On the one hand, antisemitism has become a tool with which to disarm political opposition from the left. On the other, antisemitism is a mere weapon whose mention automatically triggers distrust. This was the simplistic binary presented in the ‘antisemitism crisis’ in the British Labour Party under Jeremy Corbyn.
For those defending Corbyn, this was seen as more important than the principles of antiracism, and any existence of antisemitism was automatically dismissed as rightist weaponization, rather than being looked at in its own right.
But many on the other side, who saw the Labour Party as rife with antisemitism, often did not have the concerns of actual Jews at heart.
This reminds me that Jews, both for antisemites and for those who manipulate antisemitism for other than antiracist ends, are what David Smith calls ‘ghostly, walking tropes.
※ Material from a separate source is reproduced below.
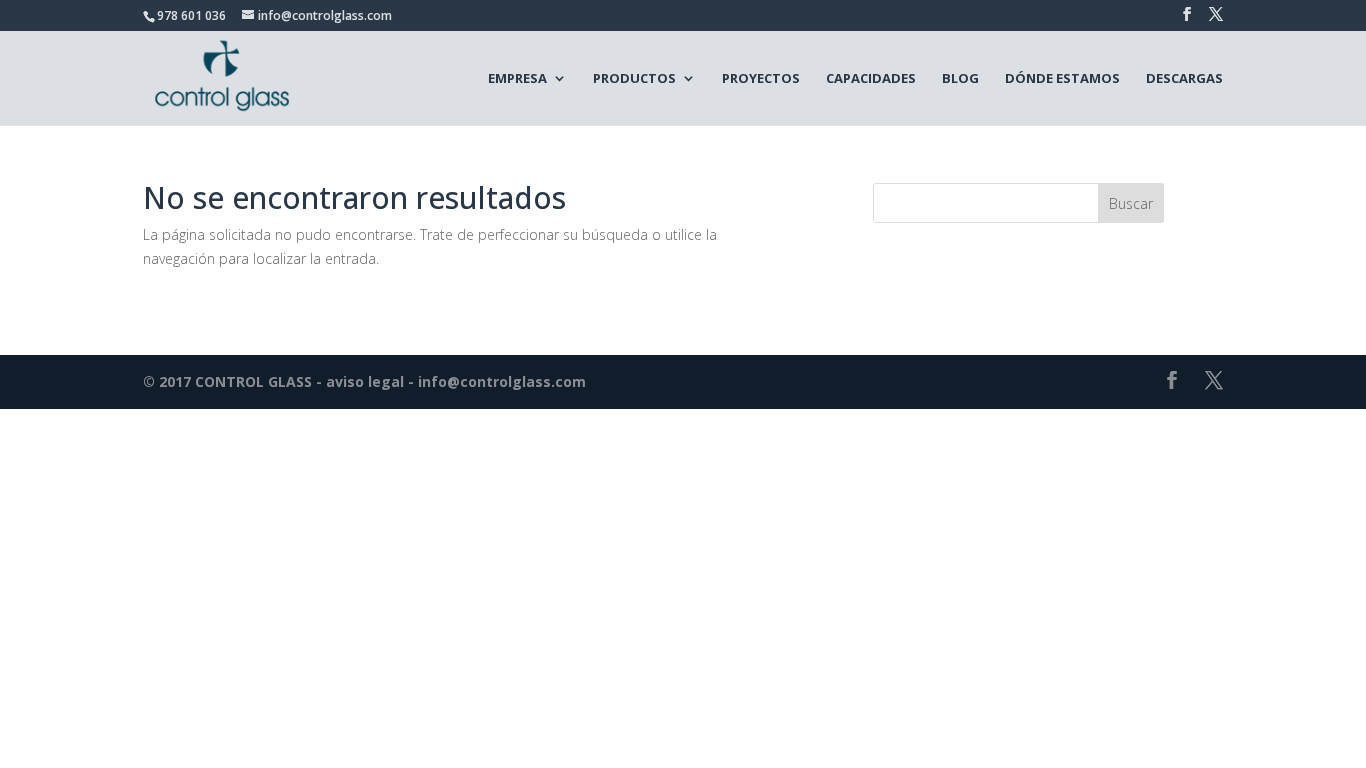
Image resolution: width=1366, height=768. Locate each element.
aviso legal (365, 381)
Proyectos (761, 78)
They are representations of people, not people per se.’
The swing then between the outright dismissal of antisemitism and its manipulation in the interests of states or political actors is of no service to me, a Jewish person.
The constant attack and counterattack in the ‘war on antisemitism’ leads to us getting caught in the question of whether antisemitism is real or an imaginary weapon. Turning antisemitism into a matter for debate has detrimental effects on both Jews ourselves and on the potential to build solidarities with other racialized people.
In fact, this debate is not about antisemitism or racism at all.
Rather it is a proxy through which those within institutions struggle over power.
The question should not be, does antisemitism exist, or is it more or less threatening than other forms of racism. Antisemitism exists because the extent to which it is a core ideology at the heart of Euromodernity has not been confronted, just as there is a general refusal to confront race as an ongoing political force.
The very posing of such questions, from either side of the political divide, serves as a way to avoid confronting the effects of race, coloniality and racism at both the local and the global level.
So where does this leave us? In my book, I argue that there are two types of antisemitism: good and bad, just as there are both good and bad Jews.
Bad antisemitism is presented as ‘real’; it exists among the far-right, the far left and Muslims. In contrast, ‘good antisemitism’, which treats Jews as a racialized subaltern group in service to the state, is left unchallenged.
Bad Jews are those who refuse to allow antisemitism to be instrumentalized in the service of racial rule. We are anti-Zionist and therefore struggle against racism in all its forms. The bad Jew who refuses to sit in her place is the thorn in the side of the racial state.
So, anticolonialist Jews acting collectively must work to undermine the role we are assigned under globalized racial rule.
I am enthused by Santiago Slabodsky’s call in his book, ‘Decolonial Judaism’, for Jews to return to what he provocatively calls our ‘barbarian roots’, the roots that attach us to other racially exploited peoples.
Although white Jews cannot merely deny the role we play in structural whiteness and Euroamerican hegemony, as Em Cohen has pointed out, we can and must align ourselves with the anticolonial, antiracist struggle and refuse to participate in whitewashing attacks on anticolonial resistance in the false name of protecting Jews.